Un effetto positivo di questo arruolamento è però quello che il trascorrere del tempo senza che si manifestino segnali della malattia dà una sensazione chiara della diminuzione del rischio e consente di sentirsi via via un po' più al sicuro...
In questo cammino che accompagna un lungo tratto della vita ci sono punti di transizione emotiva molto importanti. Uno di questi sembra essere il compimento del "primo anno". Un altro è rappresentato dal passaggio della frequenza dei controlli da tre a sei mesi. Questi momenti sono una sorta di "bilancio positivo" che consente di "voltare pagina", diminuire la sorveglianza e l'ansia.
Se invece si presentano metastasi e riprendono le terapie possono riattivarsi i sentimenti di sfiducia ("lo sapevo, non era possibile che finisse lì..."), disperazione (per il fatto che la malattia sembra più forte delle cure), persecuzione ("è un nemico subdolo, indistruttibile, sta fermo per un po', mi lascia in pace e poi si rifà vivo..."), stanchezza per dover riprendere le cure. E come ricominciare daccapo, ma essendo un po' più in là, avendo già sparato inutilmente le prime cartucce.

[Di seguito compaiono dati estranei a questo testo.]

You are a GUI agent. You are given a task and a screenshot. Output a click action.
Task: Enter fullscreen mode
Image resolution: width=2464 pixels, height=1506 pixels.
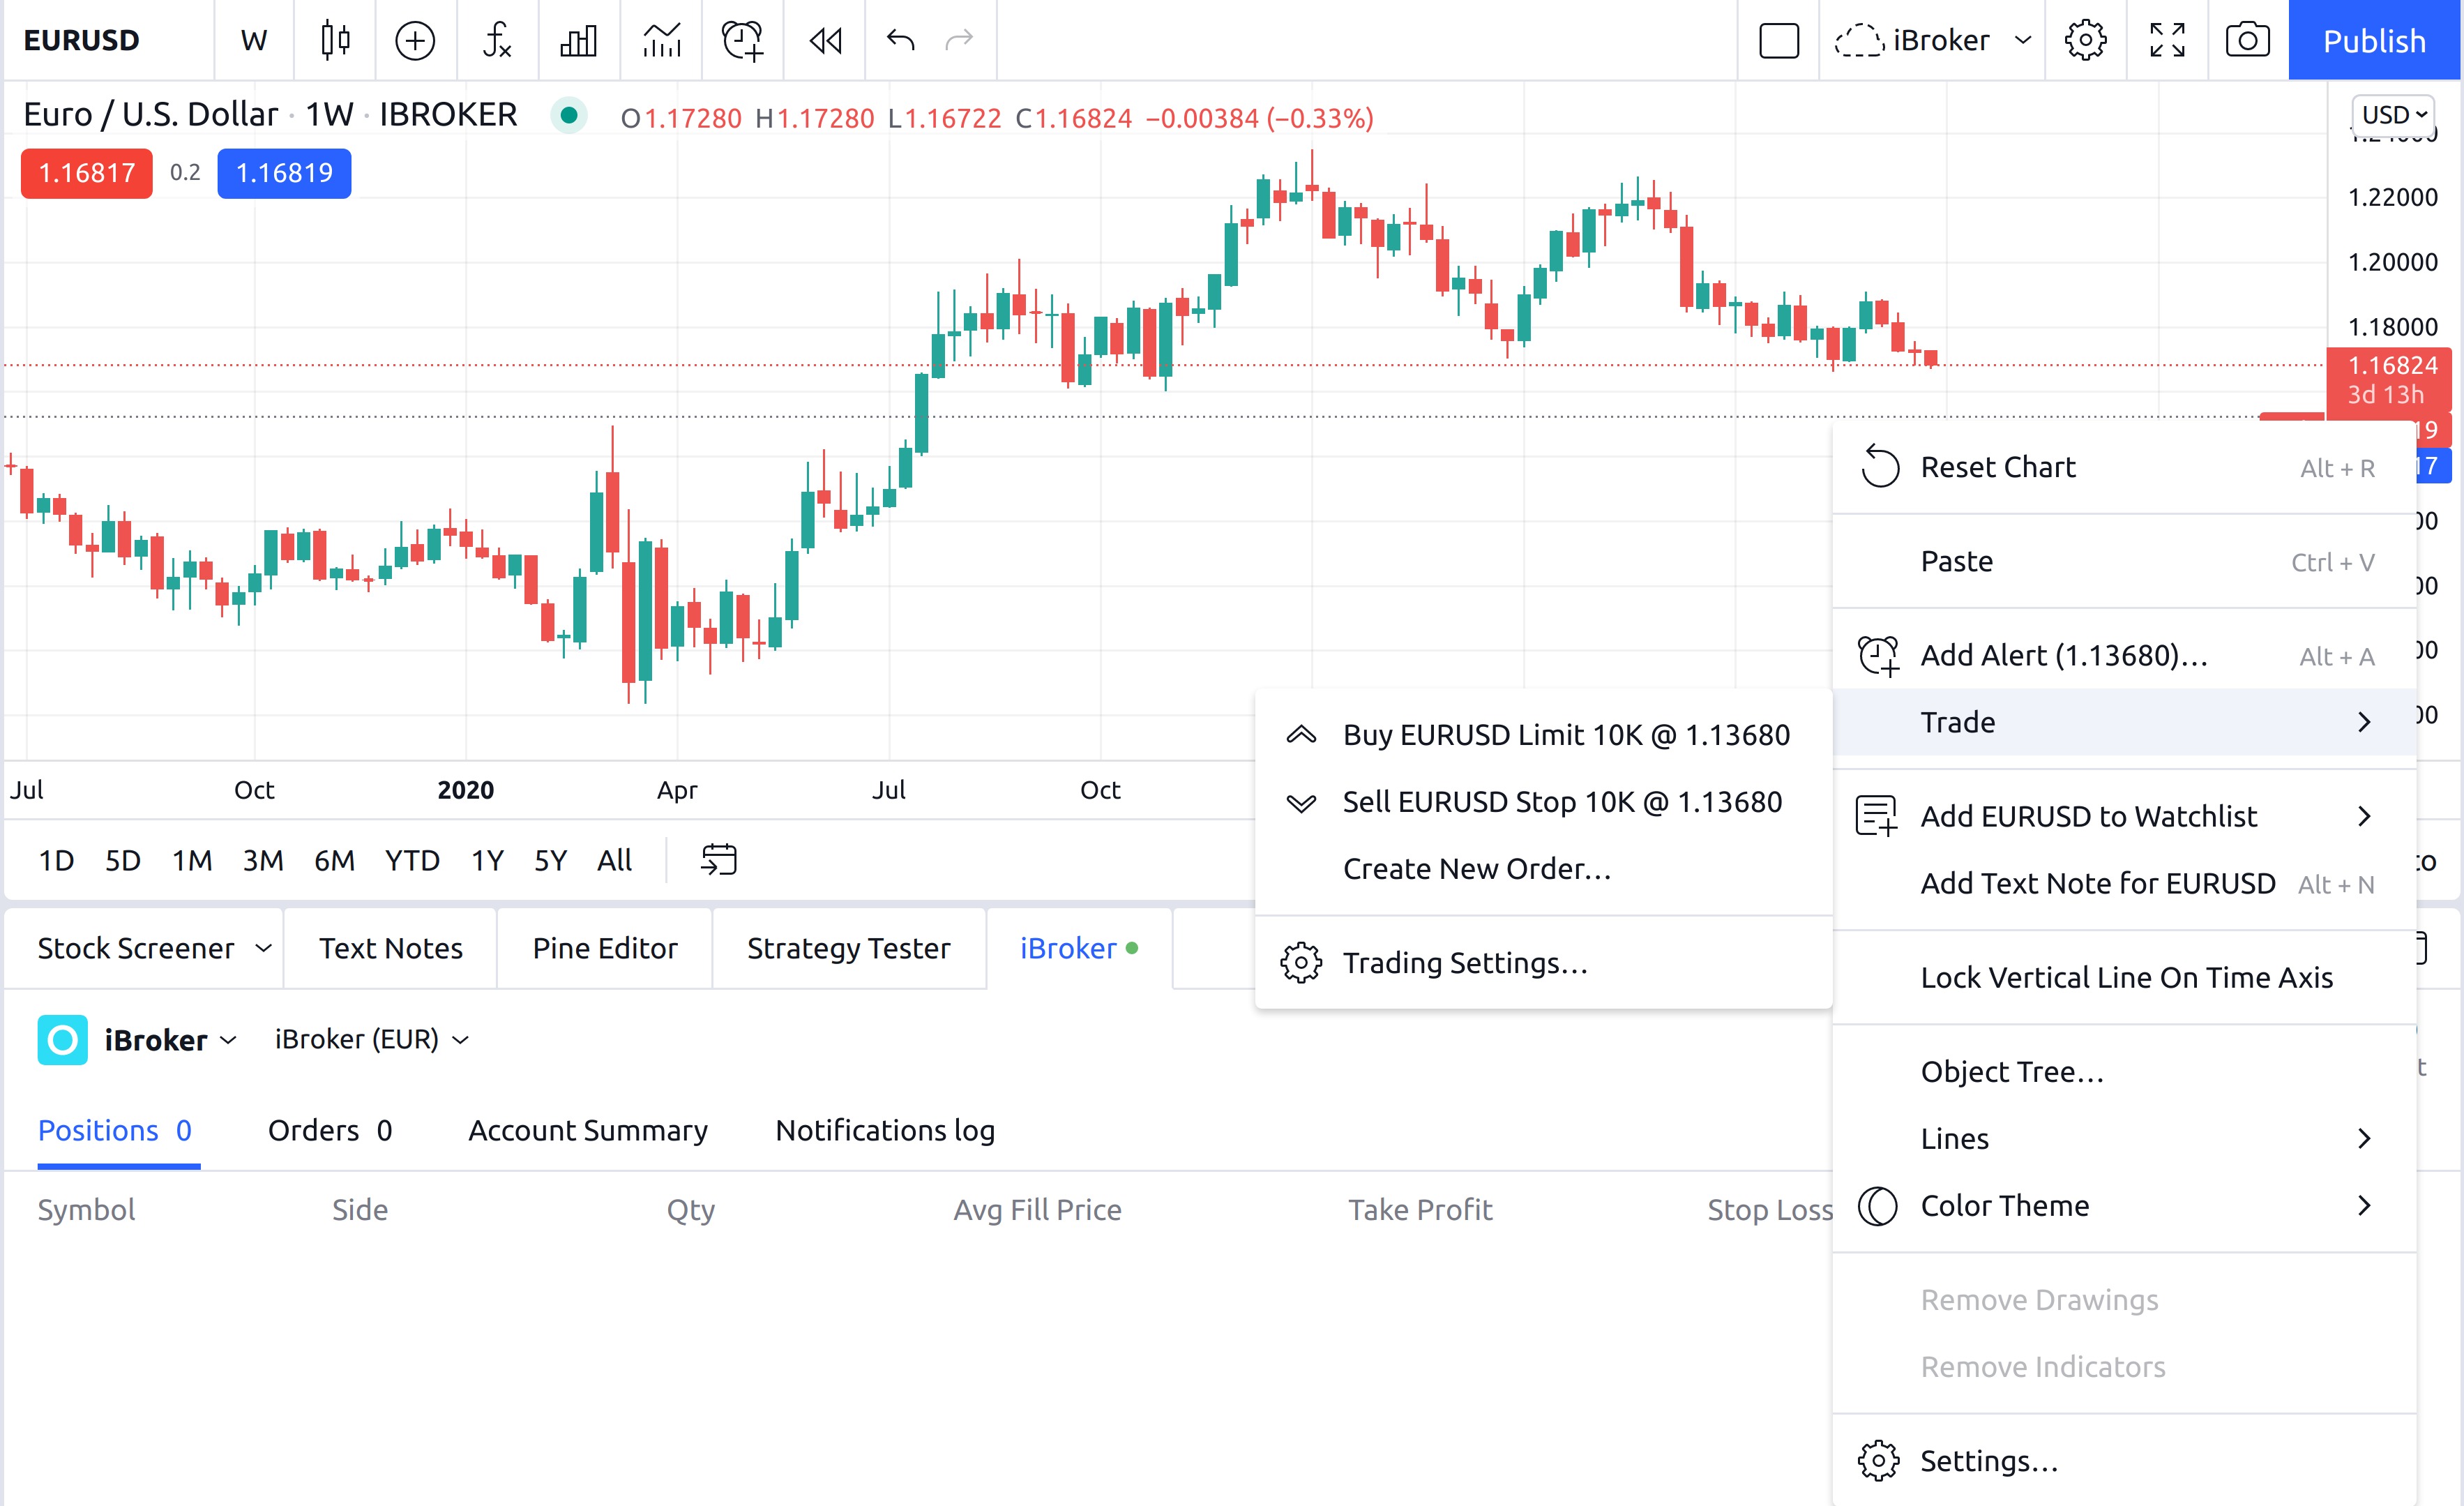tap(2167, 40)
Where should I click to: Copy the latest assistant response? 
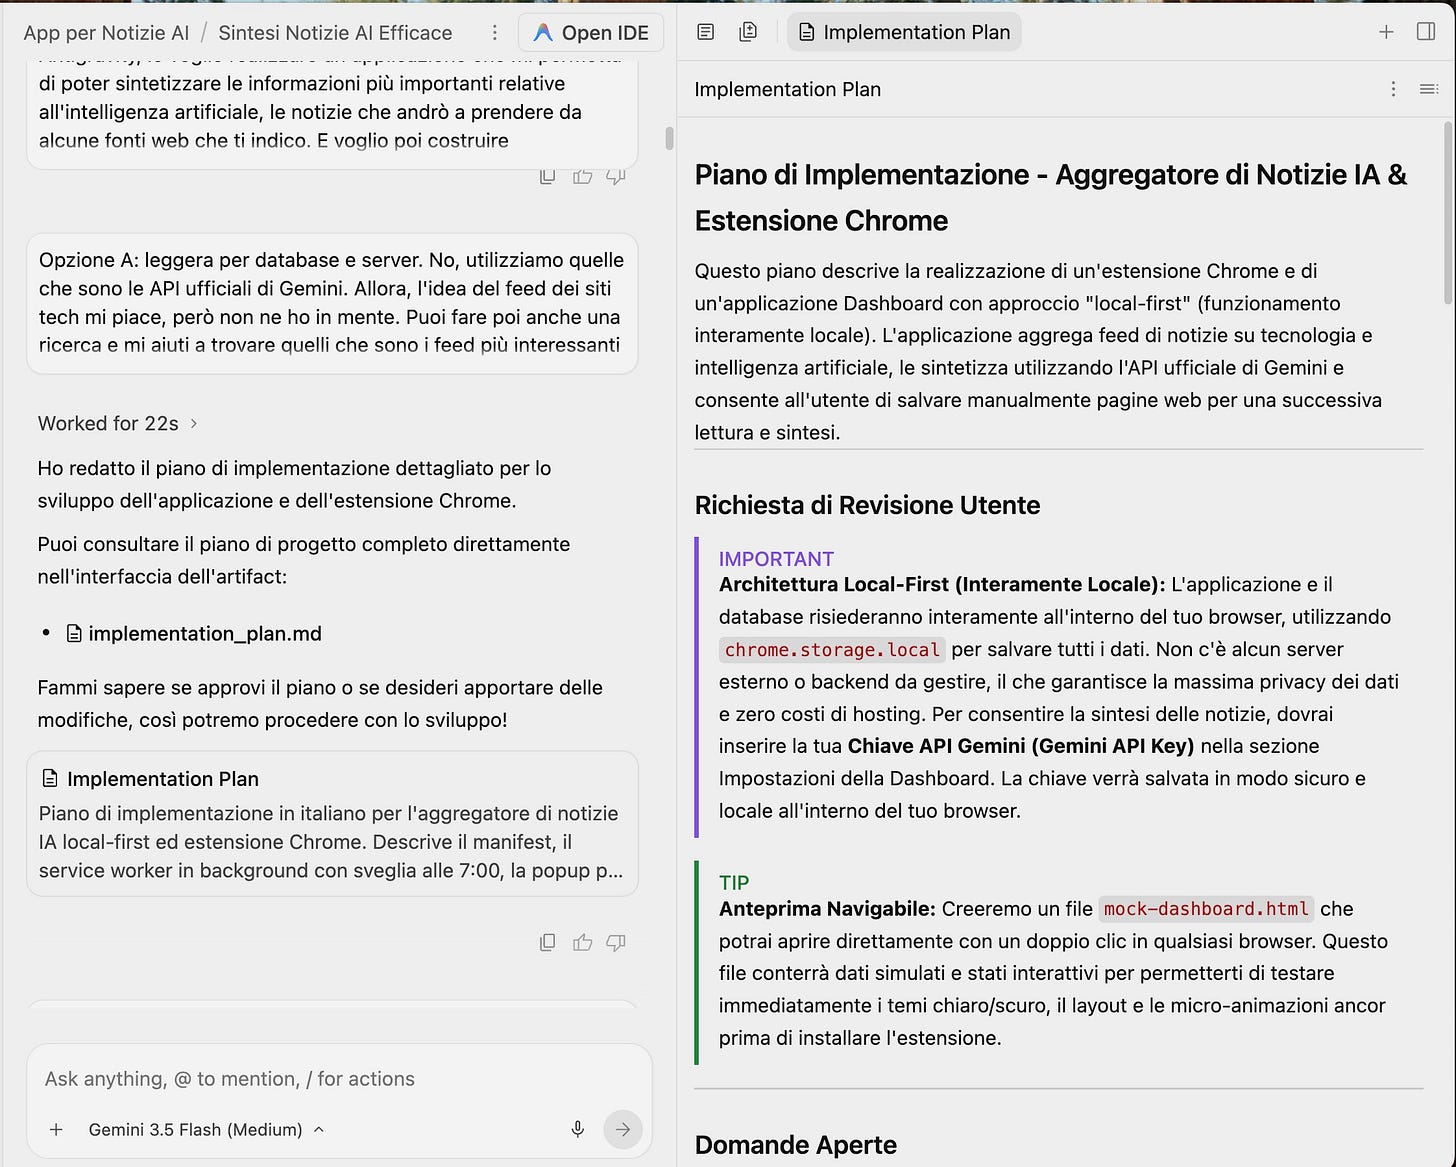click(547, 942)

Le strategie dell'adattamento
Nella sua nuova condizione, dopo la catastrofe, dentro la crisi, nei passaggi della scoperta della malattia, dell'incontro con i medici, delle cure, dell'incertezza, delle decisioni sulle prospettive della vita...
Il panorama è mutato: che fare?
Adattarsi, esplorarlo, accettare questa nuova regione dello spazio tempo; proseguire, esplorare le novità, separarsi da parti importanti del passato, aprire finestre su panorami inediti?
Oppure puntare alle origini, ricostruire il passato, quanto più identico possibile, nel presente?
Questi interrogativi ci conducono in una scena di adattamento alla nascita. A una nascita non cercata, non voluta, imposta dalla malattia e dai suoi correlati affettivi, sociali, relazionali.
I compiti adattivi riguardano allora la decisione di nascere, di essere protagoniste e non vittime di questo passaggio della vita.